Lansing, Michigan is home to many things. It's the state's capital and the home of Michigan State University, with a vibrant youth culture as well as an established baby boomer population. The one thing that has largely faded in recent years though, is that Lansing was where Oldsmobile was founded and operated for the entire time the company and later the GM brand was in being. The original Olds factory, the Fisher Body Plant, and the production facility for such muscle cars as the Hurst/Olds were all in and around Lansing, but much of that has disappeared with the death of the brand. One of the last established relics of the Oldsmobile time that still bears its name is the RE Olds Transportation Museum, which was the original Oldsmobile production facility when that company created the world's first mass-produced car, the Oldsmobile Curved-Dash Runabout. Naturally, when we got the opportunity to see this collection of forgotten to famous Oldsmobiles and other General Motors products, we took it without hesitation.
Walking or driving through Lansing, you'd never notice the little side road that leads off to the left just a few blocks from Michigan's capitol building. It goes just a few thousand feet before cutting off on the edge of Lansing's river industrial complex. At the end of this road is where we found the RE Olds Transportation Museum, housed in an unassuming brick warehouse that once held the entire management of Oldsmobile. It now houses a large collection of some of the rarest GM cars, styling models, and forgotten sub-brands in existence. As we went inside the building, we were warmly greeted by the only staff member on hand, who asked us how our day was going and advised us to check out some of the engine displays, even though the exhibit that was to go along with them wasn't opening for a few months.
The first section of the museum showed a display of Ransom Eli Olds's personal life, with furniture and pianos from his home in Lansing, and started giving the history of his company. There were large industrial engines and other mechanical pieces that Olds engineered featured with pride in working order, and the aforementioned motors strewn about from various areas of Oldsmobile history. Though the exhibit hadn't been organized yet, it was easy to tell that some of the motors were skunkworks and auto show display pieces, with cutaways and unique parts that never made it to production models. As we turned a corner, the first few years of the RE Olds automobile company were laid out in front of us. The first fifteen years of Oldsmobile, starting with the Curved-Dash Runabout, were in a line along one wall, with a car for every three years or so. The display also included a prototype for a larger production model that was planned before a factory fire in 1901, which prompted the company's original move from Detroit to Lansing.

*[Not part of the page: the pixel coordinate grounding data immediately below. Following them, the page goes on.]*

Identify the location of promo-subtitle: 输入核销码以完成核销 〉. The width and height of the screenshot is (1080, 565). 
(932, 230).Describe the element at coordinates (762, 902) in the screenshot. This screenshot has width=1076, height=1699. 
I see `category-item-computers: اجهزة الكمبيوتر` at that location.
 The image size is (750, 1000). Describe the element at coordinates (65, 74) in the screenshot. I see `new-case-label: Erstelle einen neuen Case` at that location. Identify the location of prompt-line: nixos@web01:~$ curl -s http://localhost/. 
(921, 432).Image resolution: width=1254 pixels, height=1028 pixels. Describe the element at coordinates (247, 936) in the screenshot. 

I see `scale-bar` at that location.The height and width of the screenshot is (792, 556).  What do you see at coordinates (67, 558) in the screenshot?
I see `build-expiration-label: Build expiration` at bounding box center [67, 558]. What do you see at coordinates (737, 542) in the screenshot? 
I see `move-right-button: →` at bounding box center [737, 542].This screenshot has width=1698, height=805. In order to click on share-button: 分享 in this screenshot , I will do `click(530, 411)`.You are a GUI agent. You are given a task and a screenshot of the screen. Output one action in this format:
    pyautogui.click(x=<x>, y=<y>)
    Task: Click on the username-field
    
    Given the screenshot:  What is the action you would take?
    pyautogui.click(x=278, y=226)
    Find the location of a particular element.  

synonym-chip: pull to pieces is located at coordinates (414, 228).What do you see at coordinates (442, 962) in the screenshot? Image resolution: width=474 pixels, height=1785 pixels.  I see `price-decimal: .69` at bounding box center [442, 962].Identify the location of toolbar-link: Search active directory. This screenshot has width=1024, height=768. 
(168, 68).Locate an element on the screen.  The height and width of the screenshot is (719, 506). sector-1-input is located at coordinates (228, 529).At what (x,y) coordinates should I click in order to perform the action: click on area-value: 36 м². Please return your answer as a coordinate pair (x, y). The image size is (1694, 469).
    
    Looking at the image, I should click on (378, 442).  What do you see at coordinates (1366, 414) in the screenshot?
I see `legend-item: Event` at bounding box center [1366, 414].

Turning another corner, the first of the two main showrooms presented itself, showcasing the first decades that Oldsmobile witnessed under their new owner, General Motors. As well as many Oldsmobile models of the time, there were many cars from GM sub-brands that are long-gone. Cars from GM brands Viking (shown below), Ranier, and Marquette graced the show floor in various conditions, making us remember that the General has killed 32 brands over the years, most of which are not remembered today. On the other side of the room, there were many relics form all over Lansing of the deceased company. Multiple RE Olds lawn mowers and snow blowers were on display, as well as the Famous Fisher Body carriage that stood in the lobby of the Fisher Body Plant for many, many years. There was a scale model of the full RE Olds production facility, complete with little model Curved-Dash Runabouts bravely trying to run laps at the dirt track post-production. Many of these little cars were strewn about the landscape, having apparently failed their production testing.
The next room held all the cards for those who like going fast. Walking in, we immediately spotted such cars as the famous Hurst Hairy Olds twin-engine production-body dragster. There was an Olds-powered Indy car hanging from the ceiling, and an Early-Fifties NASCAR Chevy sitting in a corner. There were late-model pace cars from Daytona, Indy and other tracks, as well as the original styling molds for both the GM Areotech land speed car and the Oldsmobile Toronado, a car that revolutionized the American auto industry. Other notable cars included one of the Few GM EV1 electric cars that weren't crushed, a prototype 80's 442 based on the Buick GNX and built by ASC, and numerous vintage Oldsmobile dealer and service signs. The museum is definitely worth a visit for any car person traveling in the Lansing area.